Schriftliche Aufgaben:
[A] Prüfe anhand des Textauszugs über das Kloster Fischingen, ob diese Aussagen stimmen: (i) Der erste Abt Waltram baute die Kirche. (ii) Im 13. bis 16. Jahrhundert lebten mehr als zwanzig Mönche im Männerkloster. (iii) Die Idda-Bruderschaft wurde 1580 gegründet. Antworte jeweils mit Ja oder Nein und zitiere die entscheidenden Worte wörtlich.
[B] Wer schrieb laut dem Textauszug über das Kloster Fischingen im Jahr 1481 die Legende der heiligen Idda?
[C] Zähle alle Pfarreien auf, die nach dem Textauszug über das Kloster Fischingen dem Kloster inkorporiert waren und von den Mönchen betreut wurden.

Textauszug:
------------------------

Benediktinerabtei bis 1848, seit 1977 Benediktinerpriorat, am Oberlauf der Murg, in der Gemeinde Fischingen TG. Bis 1814 Diözese Konstanz, seit 1829 Diözese Basel. Patrone: Maria, Johannes der Täufer, Johannes der Evangelist. Kurz vor 1138 (Fishine, Vishina, 1259 Piscina) vom Konstanzer Bischof Ulrich II. in dessen Herrschaftsgebiet gegründet.

Der erste Abt, Waltram (1138-1146), baute die Kirche sowie gesonderte Behausungen für Mönche, Nonnen und Gäste. Das bischöfliche Eigenkloster Fischingen war anfänglich ein Doppelkloster; der Frauenkonvent ist wahrscheinlich schon im 13. Jahrhundert eingegangen. Nach erster Blüte zählte das Männerkloster im 13.-16. Jahrhundert kaum mehr als zehn Mönche. Diese betreuten neben dem klösterlichen Leben die inkorporierten Pfarreien Bettwiesen, Bichelsee, Dussnang (mit Au), Fischingen selbst und Sirnach. Infolge des bischöflichen Freiheitsbriefes von 1409 erwarb Fischingen in den folgenden Jahrzehnten die Vogteien Bichelsee, Balterswil und Krillberg. Mit der Eroberung des Thurgaus durch die Eidgenossen wurden diese Schirmherren des Klosters. Abt Heinrich Schüchti (1466-1510) förderte den Kult der um 1200 verstorbenen Klausnerin Idda. 1481 schrieb Albrecht von Bonstetten die Legende der Heiligen; 1496 liess Schüchti das spätgotische Idda-Grabmal errichten. 1526 traten Abt Heinrich Stoll von Zürich und die wenigen Mönche zur Reformation über, das Klosterleben erlosch. Die Wiedererrichtung des Klosters erfolgte durch die katholischen Orte, die 1532 zwei Priester einsetzten und 1540 den St. Galler Konventualen Markus Schenkli als neuen Abt von Fischingen forderten. Nach Krisenjahren erlebte Fischingen unter Abt Christoph Brunner (1574-1594) einen Aufschwung: neue Konventgebäude wurden errichtet, eine solide Ausbildung der Mönche eingeführt und 1580 die Idda-Bruderschaft gegründet. Ausserdem fand in den Klosterpfarreien eine Rekatholisierung statt.

------------------------

Bereitgestellte Daten:

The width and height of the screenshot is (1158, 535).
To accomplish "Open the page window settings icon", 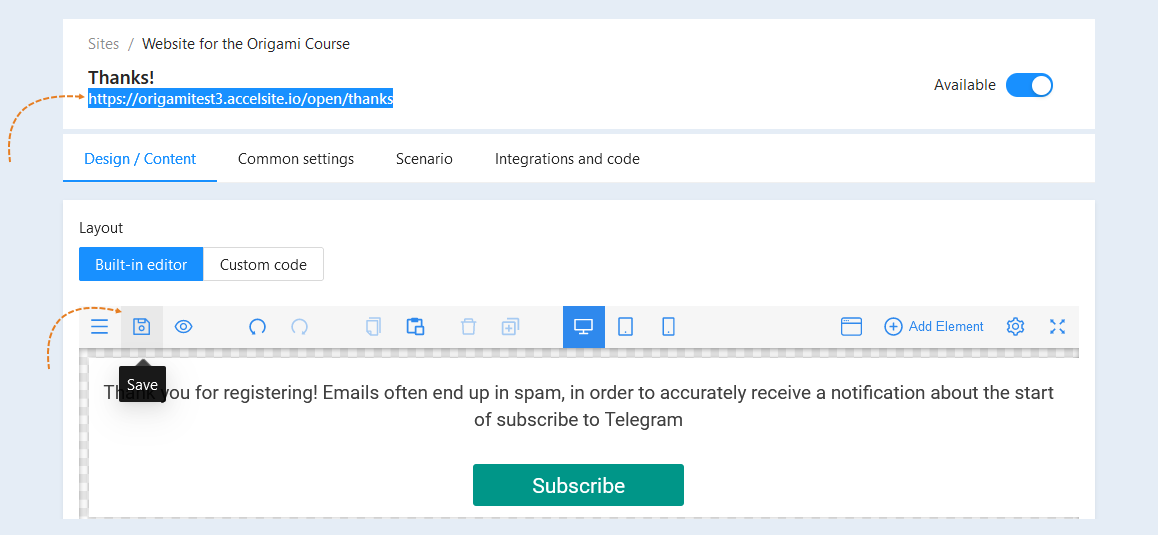I will [x=852, y=327].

------------------------

Lösungen im Einzelnen:
[A]
(i) Ja: „Der erste Abt, Waltram (1138-1146), baute die Kirche“
(ii) Nein: „zählte das Männerkloster im 13.-16. Jahrhundert kaum mehr als zehn Mönche“
(iii) Ja: „1580 die Idda-Bruderschaft gegründet“

[B] Albrecht von Bonstetten.

[C] Bettwiesen, Bichelsee, Dussnang (mit Au), Fischingen und Sirnach.